### EXERCISE
Every record shown below should be duplicated exactly.

### INFORMATION SUPPLIED
▬▬▬▬▬▬

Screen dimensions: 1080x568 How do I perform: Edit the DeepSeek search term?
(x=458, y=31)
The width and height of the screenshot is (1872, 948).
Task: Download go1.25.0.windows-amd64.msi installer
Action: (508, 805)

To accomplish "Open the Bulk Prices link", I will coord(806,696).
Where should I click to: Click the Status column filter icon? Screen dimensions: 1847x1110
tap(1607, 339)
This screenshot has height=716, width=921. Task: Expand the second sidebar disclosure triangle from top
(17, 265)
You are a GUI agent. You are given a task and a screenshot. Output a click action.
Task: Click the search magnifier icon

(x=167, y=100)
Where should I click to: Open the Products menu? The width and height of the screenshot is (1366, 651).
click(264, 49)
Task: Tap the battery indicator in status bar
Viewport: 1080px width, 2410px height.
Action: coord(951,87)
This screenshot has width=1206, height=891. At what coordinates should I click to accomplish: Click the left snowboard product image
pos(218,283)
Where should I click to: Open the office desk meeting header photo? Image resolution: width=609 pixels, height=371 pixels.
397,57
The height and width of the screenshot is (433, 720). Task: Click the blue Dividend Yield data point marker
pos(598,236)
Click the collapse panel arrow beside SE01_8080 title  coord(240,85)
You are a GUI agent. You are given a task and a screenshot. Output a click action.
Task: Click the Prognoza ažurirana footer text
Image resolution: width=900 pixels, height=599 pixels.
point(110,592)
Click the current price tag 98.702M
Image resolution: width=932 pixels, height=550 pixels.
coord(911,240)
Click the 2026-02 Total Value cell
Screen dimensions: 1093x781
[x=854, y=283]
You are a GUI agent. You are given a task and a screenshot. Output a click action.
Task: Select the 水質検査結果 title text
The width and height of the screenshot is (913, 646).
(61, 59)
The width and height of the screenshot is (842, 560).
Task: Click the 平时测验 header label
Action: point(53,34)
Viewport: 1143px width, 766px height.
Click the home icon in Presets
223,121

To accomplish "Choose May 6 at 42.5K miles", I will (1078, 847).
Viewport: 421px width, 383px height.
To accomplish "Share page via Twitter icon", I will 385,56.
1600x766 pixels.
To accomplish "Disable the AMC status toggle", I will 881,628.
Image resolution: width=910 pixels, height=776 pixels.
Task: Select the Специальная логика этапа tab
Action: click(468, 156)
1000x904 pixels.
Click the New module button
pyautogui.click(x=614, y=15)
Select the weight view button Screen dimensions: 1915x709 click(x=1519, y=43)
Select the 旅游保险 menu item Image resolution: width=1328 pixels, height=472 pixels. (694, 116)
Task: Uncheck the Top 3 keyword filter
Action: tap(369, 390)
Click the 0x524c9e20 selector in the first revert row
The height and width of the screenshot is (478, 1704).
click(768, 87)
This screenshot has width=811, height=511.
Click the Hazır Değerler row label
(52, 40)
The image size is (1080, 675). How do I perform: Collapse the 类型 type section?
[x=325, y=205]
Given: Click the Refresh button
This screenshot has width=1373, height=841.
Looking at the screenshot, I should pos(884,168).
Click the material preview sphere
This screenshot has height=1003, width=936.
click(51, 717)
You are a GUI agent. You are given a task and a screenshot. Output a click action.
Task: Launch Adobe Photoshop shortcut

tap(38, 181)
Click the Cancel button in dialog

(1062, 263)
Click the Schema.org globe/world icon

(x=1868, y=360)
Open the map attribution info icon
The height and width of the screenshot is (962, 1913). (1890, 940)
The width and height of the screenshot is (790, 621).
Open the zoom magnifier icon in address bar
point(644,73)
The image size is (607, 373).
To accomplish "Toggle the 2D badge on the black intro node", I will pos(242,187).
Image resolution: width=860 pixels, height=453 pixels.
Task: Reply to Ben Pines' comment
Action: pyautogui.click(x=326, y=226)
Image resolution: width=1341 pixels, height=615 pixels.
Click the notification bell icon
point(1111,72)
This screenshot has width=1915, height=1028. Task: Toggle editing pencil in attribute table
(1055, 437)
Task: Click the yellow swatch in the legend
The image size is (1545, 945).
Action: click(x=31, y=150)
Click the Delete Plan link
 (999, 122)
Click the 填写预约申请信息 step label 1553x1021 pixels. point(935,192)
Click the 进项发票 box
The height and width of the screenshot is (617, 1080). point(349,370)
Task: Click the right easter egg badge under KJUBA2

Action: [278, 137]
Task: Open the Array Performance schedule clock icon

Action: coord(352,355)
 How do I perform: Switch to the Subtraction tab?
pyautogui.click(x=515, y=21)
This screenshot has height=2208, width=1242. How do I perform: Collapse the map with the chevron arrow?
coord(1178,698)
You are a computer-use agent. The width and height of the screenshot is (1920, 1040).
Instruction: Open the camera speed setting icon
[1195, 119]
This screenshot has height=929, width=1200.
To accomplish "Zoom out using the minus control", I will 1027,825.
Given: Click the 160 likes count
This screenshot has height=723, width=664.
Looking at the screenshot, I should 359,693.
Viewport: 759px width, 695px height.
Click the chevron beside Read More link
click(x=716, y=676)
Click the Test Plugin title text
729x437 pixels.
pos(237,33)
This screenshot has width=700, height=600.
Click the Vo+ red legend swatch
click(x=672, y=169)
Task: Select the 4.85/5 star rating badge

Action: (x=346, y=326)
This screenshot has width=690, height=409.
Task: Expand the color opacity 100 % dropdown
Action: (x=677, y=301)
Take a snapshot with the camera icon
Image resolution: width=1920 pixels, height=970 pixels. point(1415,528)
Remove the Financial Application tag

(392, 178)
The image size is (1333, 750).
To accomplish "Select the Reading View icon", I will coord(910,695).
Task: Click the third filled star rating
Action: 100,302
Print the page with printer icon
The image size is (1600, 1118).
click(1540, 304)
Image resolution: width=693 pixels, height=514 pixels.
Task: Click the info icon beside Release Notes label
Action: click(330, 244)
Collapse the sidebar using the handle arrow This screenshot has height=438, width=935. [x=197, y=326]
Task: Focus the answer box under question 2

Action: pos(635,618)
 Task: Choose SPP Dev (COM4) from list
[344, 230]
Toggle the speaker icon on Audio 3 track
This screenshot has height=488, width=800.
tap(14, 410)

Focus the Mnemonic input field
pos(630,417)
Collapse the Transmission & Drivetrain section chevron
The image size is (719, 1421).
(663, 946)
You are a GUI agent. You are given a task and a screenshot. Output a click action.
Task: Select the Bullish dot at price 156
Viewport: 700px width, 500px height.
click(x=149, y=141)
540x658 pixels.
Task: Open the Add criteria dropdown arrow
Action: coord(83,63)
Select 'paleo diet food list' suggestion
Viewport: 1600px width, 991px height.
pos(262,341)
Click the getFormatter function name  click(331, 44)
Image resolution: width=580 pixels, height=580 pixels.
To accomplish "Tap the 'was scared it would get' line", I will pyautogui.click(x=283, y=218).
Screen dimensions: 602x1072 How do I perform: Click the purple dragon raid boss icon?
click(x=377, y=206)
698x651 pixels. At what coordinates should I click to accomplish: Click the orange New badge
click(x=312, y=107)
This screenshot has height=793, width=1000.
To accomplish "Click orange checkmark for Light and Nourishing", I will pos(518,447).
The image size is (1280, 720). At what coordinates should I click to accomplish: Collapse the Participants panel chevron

▬▬▬▬▬▬

### RESULT OF THIS EXERCISE
Screen dimensions: 1080x568 How do I perform: Edit the DeepSeek search term?
(x=458, y=31)
The width and height of the screenshot is (1872, 948).
Task: Download go1.25.0.windows-amd64.msi installer
Action: (508, 805)

To accomplish "Open the Bulk Prices link", I will coord(806,696).
Where should I click to: Click the Status column filter icon? Screen dimensions: 1847x1110
tap(1607, 339)
This screenshot has height=716, width=921. Task: Expand the second sidebar disclosure triangle from top
(17, 265)
You are a GUI agent. You are given a task and a screenshot. Output a click action.
Task: Click the search magnifier icon

(x=167, y=100)
Where should I click to: Open the Products menu? The width and height of the screenshot is (1366, 651).
click(264, 49)
Task: Tap the battery indicator in status bar
Viewport: 1080px width, 2410px height.
Action: coord(951,87)
This screenshot has width=1206, height=891. At what coordinates should I click to accomplish: Click the left snowboard product image
pos(218,283)
Where should I click to: Open the office desk meeting header photo? Image resolution: width=609 pixels, height=371 pixels.
397,57
The height and width of the screenshot is (433, 720). Task: Click the blue Dividend Yield data point marker
pos(598,236)
Click the collapse panel arrow beside SE01_8080 title  coord(240,85)
You are a GUI agent. You are given a task and a screenshot. Output a click action.
Task: Click the Prognoza ažurirana footer text
Image resolution: width=900 pixels, height=599 pixels.
point(110,592)
Click the current price tag 98.702M
Image resolution: width=932 pixels, height=550 pixels.
coord(911,240)
Click the 2026-02 Total Value cell
Screen dimensions: 1093x781
[x=854, y=283]
You are a GUI agent. You are given a task and a screenshot. Output a click action.
Task: Select the 水質検査結果 title text
The width and height of the screenshot is (913, 646).
(61, 59)
The width and height of the screenshot is (842, 560).
Task: Click the 平时测验 header label
Action: point(53,34)
Viewport: 1143px width, 766px height.
Click the home icon in Presets
223,121

To accomplish "Choose May 6 at 42.5K miles", I will (1078, 847).
Viewport: 421px width, 383px height.
To accomplish "Share page via Twitter icon", I will 385,56.
1600x766 pixels.
To accomplish "Disable the AMC status toggle", I will 881,628.
Image resolution: width=910 pixels, height=776 pixels.
Task: Select the Специальная логика этапа tab
Action: click(468, 156)
1000x904 pixels.
Click the New module button
pyautogui.click(x=614, y=15)
Select the weight view button Screen dimensions: 1915x709 click(x=1519, y=43)
Select the 旅游保险 menu item Image resolution: width=1328 pixels, height=472 pixels. (694, 116)
Task: Uncheck the Top 3 keyword filter
Action: tap(369, 390)
Click the 0x524c9e20 selector in the first revert row
The height and width of the screenshot is (478, 1704).
click(768, 87)
This screenshot has width=811, height=511.
Click the Hazır Değerler row label
(52, 40)
The image size is (1080, 675). How do I perform: Collapse the 类型 type section?
[x=325, y=205]
Given: Click the Refresh button
This screenshot has width=1373, height=841.
Looking at the screenshot, I should pos(884,168).
Click the material preview sphere
This screenshot has height=1003, width=936.
click(51, 717)
You are a GUI agent. You are given a task and a screenshot. Output a click action.
Task: Launch Adobe Photoshop shortcut

tap(38, 181)
Click the Cancel button in dialog

(1062, 263)
Click the Schema.org globe/world icon

(x=1868, y=360)
Open the map attribution info icon
The height and width of the screenshot is (962, 1913). (1890, 940)
The width and height of the screenshot is (790, 621).
Open the zoom magnifier icon in address bar
point(644,73)
The image size is (607, 373).
To accomplish "Toggle the 2D badge on the black intro node", I will pos(242,187).
Image resolution: width=860 pixels, height=453 pixels.
Task: Reply to Ben Pines' comment
Action: pyautogui.click(x=326, y=226)
Image resolution: width=1341 pixels, height=615 pixels.
Click the notification bell icon
point(1111,72)
This screenshot has width=1915, height=1028. Task: Toggle editing pencil in attribute table
(1055, 437)
Task: Click the yellow swatch in the legend
The image size is (1545, 945).
Action: click(x=31, y=150)
Click the Delete Plan link
 (999, 122)
Click the 填写预约申请信息 step label 1553x1021 pixels. point(935,192)
Click the 进项发票 box
The height and width of the screenshot is (617, 1080). point(349,370)
Task: Click the right easter egg badge under KJUBA2

Action: [278, 137]
Task: Open the Array Performance schedule clock icon

Action: coord(352,355)
 How do I perform: Switch to the Subtraction tab?
pyautogui.click(x=515, y=21)
This screenshot has height=2208, width=1242. How do I perform: Collapse the map with the chevron arrow?
coord(1178,698)
You are a computer-use agent. The width and height of the screenshot is (1920, 1040).
Instruction: Open the camera speed setting icon
[1195, 119]
This screenshot has height=929, width=1200.
To accomplish "Zoom out using the minus control", I will 1027,825.
Given: Click the 160 likes count
This screenshot has height=723, width=664.
Looking at the screenshot, I should 359,693.
Viewport: 759px width, 695px height.
Click the chevron beside Read More link
click(x=716, y=676)
Click the Test Plugin title text
729x437 pixels.
pos(237,33)
This screenshot has width=700, height=600.
Click the Vo+ red legend swatch
click(x=672, y=169)
Task: Select the 4.85/5 star rating badge

Action: (x=346, y=326)
This screenshot has width=690, height=409.
Task: Expand the color opacity 100 % dropdown
Action: (x=677, y=301)
Take a snapshot with the camera icon
Image resolution: width=1920 pixels, height=970 pixels. point(1415,528)
Remove the Financial Application tag

(392, 178)
The image size is (1333, 750).
To accomplish "Select the Reading View icon", I will coord(910,695).
Task: Click the third filled star rating
Action: 100,302
Print the page with printer icon
The image size is (1600, 1118).
click(1540, 304)
Image resolution: width=693 pixels, height=514 pixels.
Task: Click the info icon beside Release Notes label
Action: click(330, 244)
Collapse the sidebar using the handle arrow This screenshot has height=438, width=935. [x=197, y=326]
Task: Focus the answer box under question 2

Action: pos(635,618)
 Task: Choose SPP Dev (COM4) from list
[344, 230]
Toggle the speaker icon on Audio 3 track
This screenshot has height=488, width=800.
tap(14, 410)

Focus the Mnemonic input field
pos(630,417)
Collapse the Transmission & Drivetrain section chevron
The image size is (719, 1421).
(663, 946)
You are a GUI agent. You are given a task and a screenshot. Output a click action.
Task: Select the Bullish dot at price 156
Viewport: 700px width, 500px height.
click(x=149, y=141)
540x658 pixels.
Task: Open the Add criteria dropdown arrow
Action: coord(83,63)
Select 'paleo diet food list' suggestion
Viewport: 1600px width, 991px height.
pos(262,341)
Click the getFormatter function name  click(331, 44)
Image resolution: width=580 pixels, height=580 pixels.
To accomplish "Tap the 'was scared it would get' line", I will pyautogui.click(x=283, y=218).
Screen dimensions: 602x1072 How do I perform: Click the purple dragon raid boss icon?
click(x=377, y=206)
698x651 pixels. At what coordinates should I click to accomplish: Click the orange New badge
click(x=312, y=107)
This screenshot has height=793, width=1000.
To accomplish "Click orange checkmark for Light and Nourishing", I will pos(518,447).
The image size is (1280, 720). At what coordinates should I click to accomplish: Collapse the Participants panel chevron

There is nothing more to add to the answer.